Trzeba zdawać sobie sprawę, że virale są obecnie integralną częścią internetu. Warto mieć świadomość, że praktycznie każdy z użytkowników nie tylko udostępnia, ale również otrzymuje różnego rodzaju filmiki viralowe. Przyczynia się w ten sposób do ich rozpowszechniania. Oczywiście część virali jest efektem zarówno działań promocyjnych, jak i marketingowych. Zdecydowana większość produkowana jest jednak niekomercyjnie.
Virale a marketing wirusowy
Koniecznie trzeba zdawać sobie sprawę, że virale z założenia są tak bardzo intrygującymi filmikami, które w bardzo krótkim czasie mogą stać się ogromnie popularne. Internauci bardzo chętnie decydują się przekazać go dalej, udostępniają znajomym, którzy z kolei przekazują go dalej. W ten prosty sposób filmik może dotrzeć do bardzo szerokiego grona widzów w niezwykle krótkim czasie.
Mechanizm w pewien sposób przypomina działania wirusa, który jest w stanie zainfekować kolejnych odbiorców. Oczywiście podobieństwo nie będzie przypadkowe. Virale promocyjne są bowiem jedną z form omawianego marketingu wirusowego. Ma on stworzyć taką sytuację, w której odbiorcy sami będą przekazywali nie tylko informacje, ale również skojarzenia.

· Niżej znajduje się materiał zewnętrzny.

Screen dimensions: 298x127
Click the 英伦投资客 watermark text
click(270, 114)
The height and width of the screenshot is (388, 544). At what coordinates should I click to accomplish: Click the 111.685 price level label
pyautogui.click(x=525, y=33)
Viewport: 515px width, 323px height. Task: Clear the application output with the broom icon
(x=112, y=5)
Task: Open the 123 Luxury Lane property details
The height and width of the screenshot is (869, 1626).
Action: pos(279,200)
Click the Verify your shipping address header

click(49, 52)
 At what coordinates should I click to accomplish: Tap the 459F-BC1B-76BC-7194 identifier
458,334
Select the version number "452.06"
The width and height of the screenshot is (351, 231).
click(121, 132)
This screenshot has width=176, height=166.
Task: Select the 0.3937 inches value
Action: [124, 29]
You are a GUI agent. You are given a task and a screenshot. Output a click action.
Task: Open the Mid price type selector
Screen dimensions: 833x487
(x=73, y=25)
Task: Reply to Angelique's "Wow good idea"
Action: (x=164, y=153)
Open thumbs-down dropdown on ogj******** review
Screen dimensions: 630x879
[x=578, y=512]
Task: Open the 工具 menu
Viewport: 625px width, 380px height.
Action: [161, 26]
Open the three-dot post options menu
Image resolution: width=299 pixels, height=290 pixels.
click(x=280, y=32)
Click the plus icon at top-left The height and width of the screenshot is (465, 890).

Koniecznie należy zdawać sobie sprawę, że marketing wirusowy nie działa tylko i wyłącznie za pomocą virali. Mogą to być również zdjęcia, slogany czy memy, które następnie mogą przejść do codziennego języka. Trzeba również zaznaczyć, że działania marketingu wirusowego będą opierały się na dobrowolnym zachowaniu poszczególnych użytkowników, którzy uznają, że daną informacją należy się podzielić.
Stosowana jest dodatkowo także zasada Viral Spoof. Jest to bowiem reguła pozwalająca na parodiowanie omawianych virali. Pierwotny materiał może bowiem bardzo zyskać na popularności, a kolejni odbiorcy będą nanosili na niego modyfikacje. Oczywiście jest to niezwykle korzystna opcja dla oryginalnego virala. Trzeba koniecznie zaznaczyć, że modyfikacje w zdecydowanej większości przypadków bardzo trudno jest zrozumieć bez odpowiedniej znajomości pierwowzoru.